_INSTRUÇÕES E REQUISITOS_. Reúna e copie todas as linhas das entradas abaixo que contêm a palavra "This". Diferencie letras maiúsculas de minúsculas.

_ENTRADAS FORNECIDAS_.
══════════

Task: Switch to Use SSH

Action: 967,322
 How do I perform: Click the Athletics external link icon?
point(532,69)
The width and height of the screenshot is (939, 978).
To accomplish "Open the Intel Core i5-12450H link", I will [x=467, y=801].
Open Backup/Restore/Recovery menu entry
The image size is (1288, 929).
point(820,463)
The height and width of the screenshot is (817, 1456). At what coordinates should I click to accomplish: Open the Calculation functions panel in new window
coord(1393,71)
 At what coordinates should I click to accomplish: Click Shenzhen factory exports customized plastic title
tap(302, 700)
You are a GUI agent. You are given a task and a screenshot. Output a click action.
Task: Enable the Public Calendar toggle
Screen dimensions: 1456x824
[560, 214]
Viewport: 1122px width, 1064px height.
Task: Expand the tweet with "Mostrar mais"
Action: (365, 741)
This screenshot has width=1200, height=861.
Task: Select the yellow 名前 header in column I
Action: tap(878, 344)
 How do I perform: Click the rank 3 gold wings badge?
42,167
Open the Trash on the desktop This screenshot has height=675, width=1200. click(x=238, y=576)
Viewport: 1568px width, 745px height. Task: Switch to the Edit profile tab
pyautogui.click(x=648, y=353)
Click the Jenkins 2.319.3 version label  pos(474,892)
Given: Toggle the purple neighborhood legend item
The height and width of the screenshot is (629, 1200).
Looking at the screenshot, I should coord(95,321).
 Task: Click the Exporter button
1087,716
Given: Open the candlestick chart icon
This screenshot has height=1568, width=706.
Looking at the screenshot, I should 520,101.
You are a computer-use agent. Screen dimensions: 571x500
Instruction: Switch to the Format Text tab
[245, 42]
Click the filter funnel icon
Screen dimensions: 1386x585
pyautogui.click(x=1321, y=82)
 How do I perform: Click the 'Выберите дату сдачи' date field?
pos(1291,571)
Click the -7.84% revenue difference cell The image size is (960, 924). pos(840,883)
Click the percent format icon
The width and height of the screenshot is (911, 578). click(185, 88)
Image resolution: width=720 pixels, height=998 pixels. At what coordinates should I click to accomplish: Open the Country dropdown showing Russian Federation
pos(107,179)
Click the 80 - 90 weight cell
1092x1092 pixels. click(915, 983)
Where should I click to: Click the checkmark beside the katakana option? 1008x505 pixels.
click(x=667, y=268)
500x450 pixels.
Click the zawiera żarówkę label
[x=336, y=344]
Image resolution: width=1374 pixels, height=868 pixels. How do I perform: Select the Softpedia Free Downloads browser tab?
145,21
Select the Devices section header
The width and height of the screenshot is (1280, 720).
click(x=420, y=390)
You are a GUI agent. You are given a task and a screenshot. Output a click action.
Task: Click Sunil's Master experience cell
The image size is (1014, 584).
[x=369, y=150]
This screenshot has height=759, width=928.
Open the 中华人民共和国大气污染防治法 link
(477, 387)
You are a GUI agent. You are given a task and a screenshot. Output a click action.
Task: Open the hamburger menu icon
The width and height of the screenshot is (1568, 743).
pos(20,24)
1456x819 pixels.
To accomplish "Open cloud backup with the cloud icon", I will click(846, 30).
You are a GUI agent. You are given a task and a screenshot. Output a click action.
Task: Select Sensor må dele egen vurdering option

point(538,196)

══════════

_RESPOSTA_.
This screenshot has width=1200, height=861.
Open the Trash on the desktop This screenshot has height=675, width=1200. click(x=238, y=576)
This screenshot has height=1568, width=706.
This screenshot has height=759, width=928.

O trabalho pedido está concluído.